E’ quanto è stato detto nel dialogo a più voci relativo a L’Aquila zona bianca, promosso on line dalla Commissione sanità del Partito democratico aquilano: un evento introdotto dal deputato Stefania Pezzopane. C’erano Vito Albano, Massimo Cialente, D’Andrea Marisa, Leila Fabiani, Eva Fascetti, Alessandro Grimaldi, Francesco Marrelli, Carlo Masciocchi, Franco Marinangeli, Patrizia Masciovecchio, Riccardo Persio, Maurizio Ortu, Marco Valenti. L’Aquila ha una peculiarità: sorge in mezzo alle montagne. Come appare chiaro, come zona circoscritta la città può essere tenuta sotto controllo, in modo da costituire un modello. L’intuizione sulla quale lavorare è la distinzione in zone: più piccola è la zona presa in considerazione, più facile è il tracciamento, come detto. Operare a livello provinciale, identificare chirurgicamente i focolai, può essere la strada giusta. Come ha affermato Pezzopane, si tratterebbe di dividerla in tre sistemi, con i rispettivi protocolli, a partire dal tracciamento: “La zona bianca risulta regolata, appunto, da precisi protocolli, sulla base del Dpcm: ambiti da 100.000 abitanti possono raggiungere l’obiettivo indicato nel documento. Si tratta di un risultato al quale tendere, come istituzioni e come comunità: conservando la zona gialla e impegnandoci con precise strategie (territorio, tamponi…) verso la zona bianca”.

L’Aquila zona bianca, gli esperti: “capire che cosa avviene dopo il Covid”

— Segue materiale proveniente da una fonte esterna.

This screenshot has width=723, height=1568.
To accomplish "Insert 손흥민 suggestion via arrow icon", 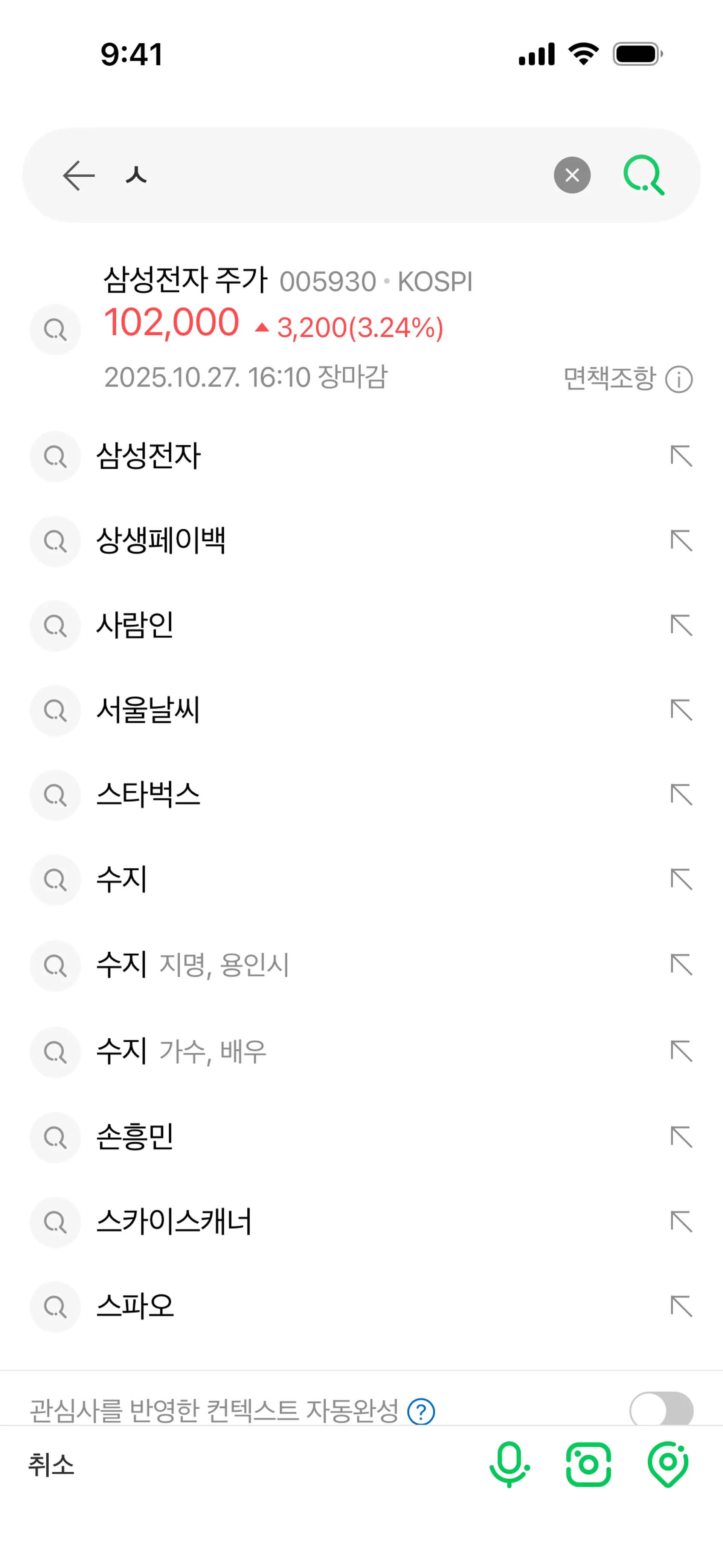I will pyautogui.click(x=681, y=1136).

Il Coronavirus, del resto, infetta l’organismo con uno strascico di conseguenze. Nell’ambito del folto gruppo di esperti che è intervenuto, che costituiscono una task force che fa del dibattito la sua forza, il professor Carlo Masciocchi (Univaq) si è espresso in questo modo: “Chi ha avuto a che fare con la polmonite interstiziale ha come esito una fibrosi polmonare, di gradi diversi: non sappiamo quanto sia rilevante la fibrosi e i pazienti devono essere sottoposti a Tac. Piani di follow up sono necessari a soggetti con patologia più importante, da controllare nel tempo, in modo da migliorare la funzionalità respiratoria”. Quanto avviene dopo il Coronavirus, non è ancora chiaro al 100%. Secondo il professor Marco Valenti (Univaq) “si apre il problema dell’umanizzazione, della qualità della degenza. Nelle Regioni non c’è un sistema che sia in grado di indirizzare le risorse dove realmente servono in tempo reale“. Le problematiche logistiche sono al primo posto, quando è necessario agire in fretta.